Le référendum sur l’appartenance du Royaume-Uni à l’Union européenne s’est joué sur un fond de réorientations politiques, de polarisation et d’hyperpartisannerie. Les consommateurs de nouvelles eux se sont scindés en deux groupes, suivant leur segmentation démographique, privilégiant dans un cas les médias grand format et dans l’autre les tabloïdes. Pendant toute la période du référendum, les partis populistes et leurs chefs ont stratégiquement tiré parti de ces éléments, qu’ils ont moussés au maximum pour promouvoir « les valeurs culturelles traditionnelles et multiplier les appels au patriotisme et à la xénophobie tout en insistant sur le rejet des étrangers et la préservation des rôles traditionnels liés au sexe »Note de bas de page 22. Ces circonstances et le climat politique ainsi créé ont offert un terreau fertile à l’utilisation de bots pendant le référendum lié au Brexit.

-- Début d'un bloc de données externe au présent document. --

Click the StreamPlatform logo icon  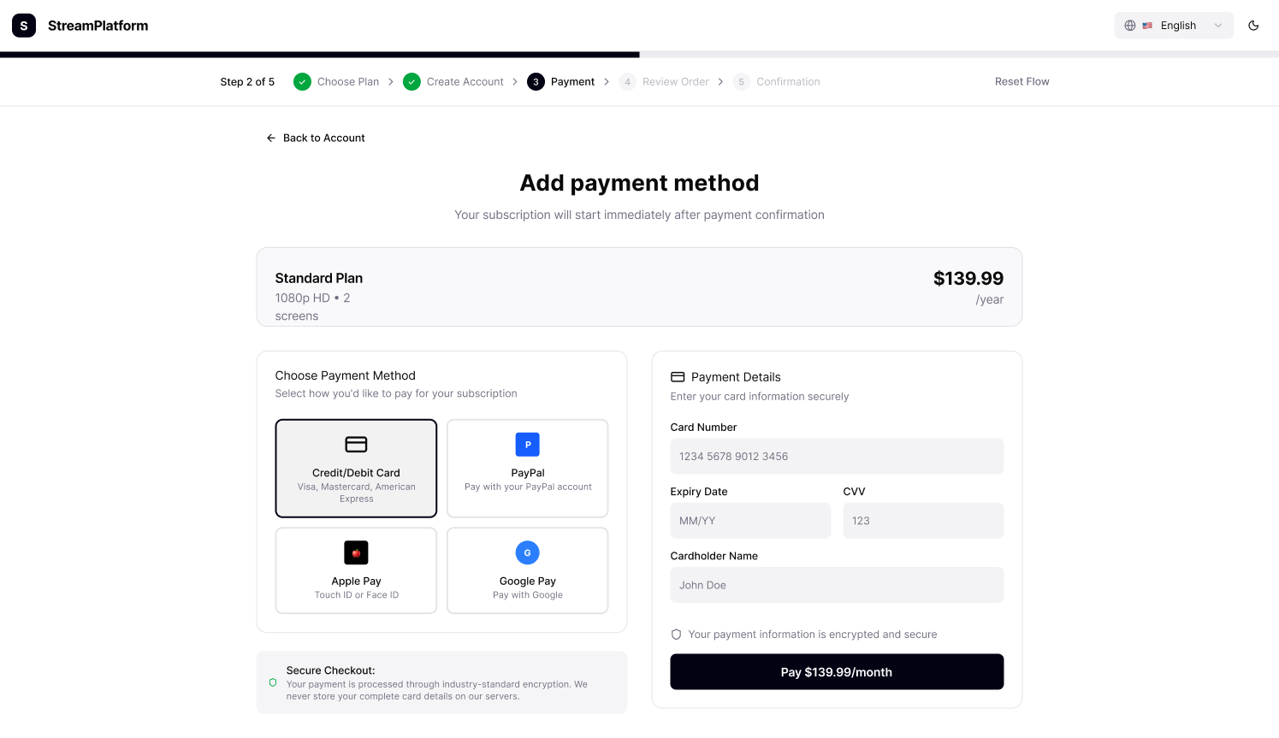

L’analyse qui suit se penche sur les activités d’un réseau de zombies qui a, tout au long du référendum, publié sur Twitter des liens vers toute une gamme de contenus générés ou sélectionnés par les utilisateurs comportant des informations hyperpartisanes. Ainsi, l’analyse a porté sur trente‑neuf mots-clics clairement associés à la campagne du référendum entre avril et août 2016Note de bas de page 23, ce qui représente 10 millions de gazouillis au total. Par la suite, les profils de plus de 800 000 utilisateurs distincts ont été consultés : des techniques de seuillage et de filtrage ont été appliquées pour discerner les utilisateurs en chair et en os des bots. Le recours à diverses méthodes combinées a permis de cerner un vaste réseau de zombies dont les comptes avaient été désactivés par le responsable du réseau ou encore bloqués ou supprimés par Twitter au lendemain du référendum, de déterminer quelle était la campagne soutenue par le gazouillis, d’obtenir le titre des pages Web associées aux URL figurant dans les gazouillis (le cas échéant) et d’examiner la façon dont les gazouillis ont été partagés et dont les renvois @ ont été utilisés.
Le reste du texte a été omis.